Task: If a record below holds a picture, drop the picture and restate everything else word for word.

Extracted material:
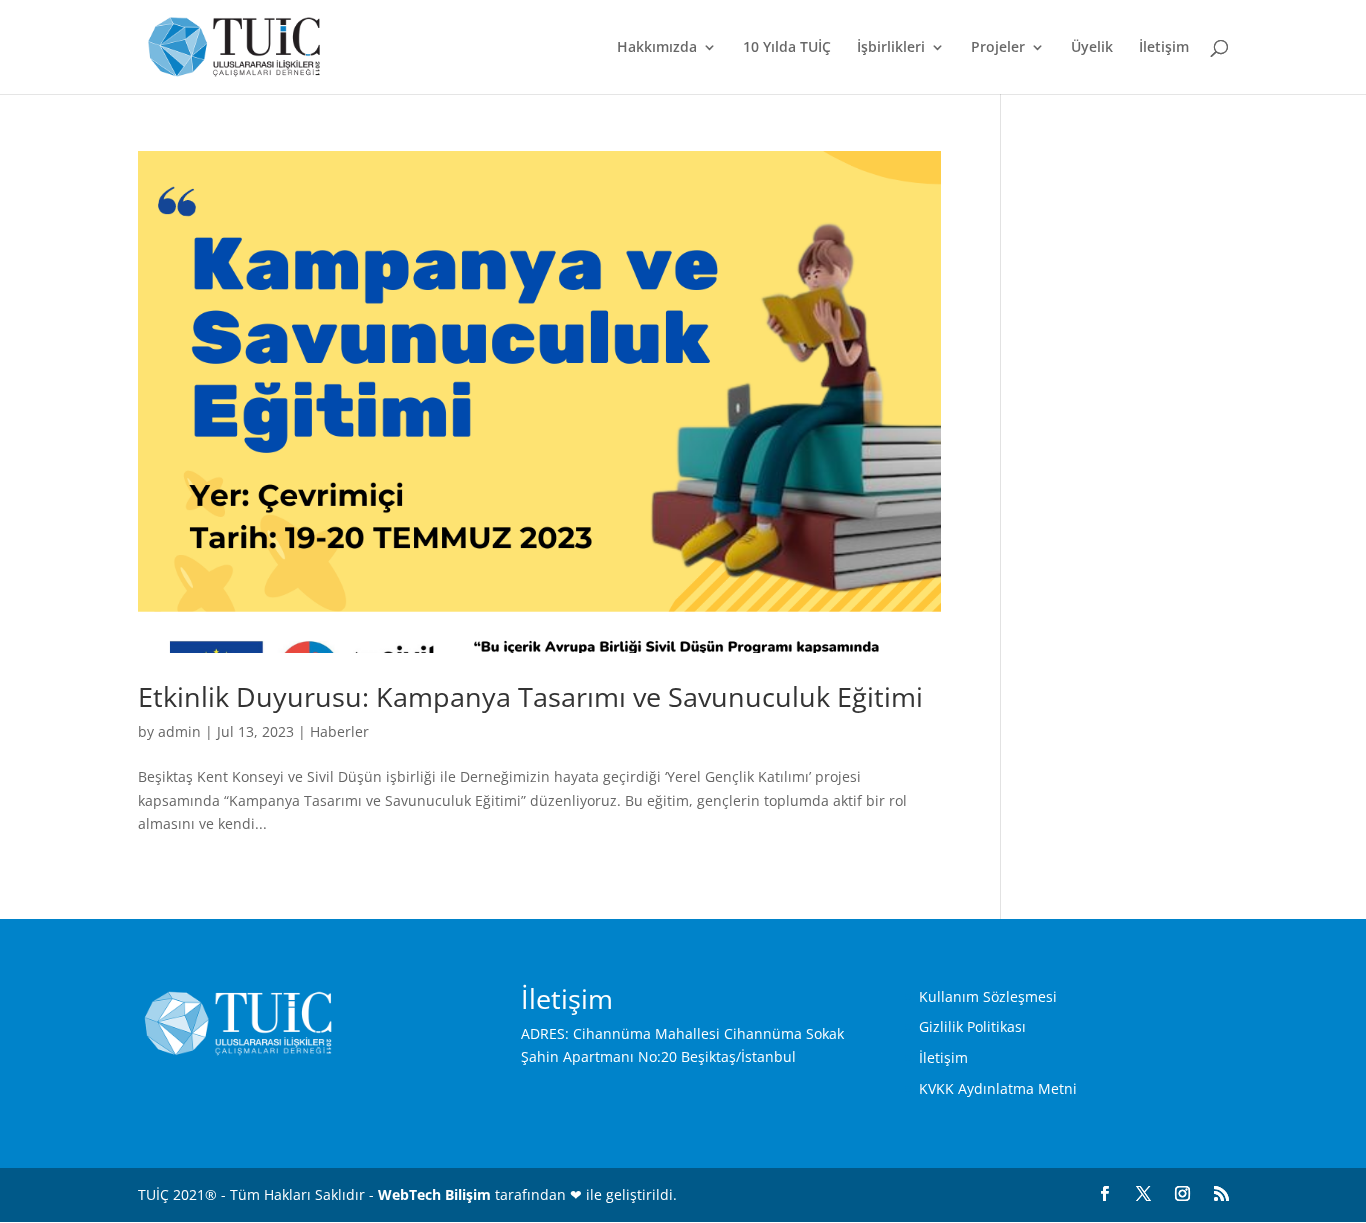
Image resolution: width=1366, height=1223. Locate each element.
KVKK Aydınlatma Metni (998, 1088)
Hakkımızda (657, 48)
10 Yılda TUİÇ (787, 48)
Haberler (339, 731)
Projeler (998, 48)
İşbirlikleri (891, 48)
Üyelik (1092, 48)
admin (179, 731)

The answer:
Image resolution: width=1366, height=1223. Locate each element.
KVKK Aydınlatma Metni (998, 1088)
Hakkımızda (657, 48)
10 Yılda TUİÇ (787, 48)
Haberler (339, 731)
Projeler (998, 48)
İşbirlikleri (891, 48)
Üyelik (1092, 48)
admin (179, 731)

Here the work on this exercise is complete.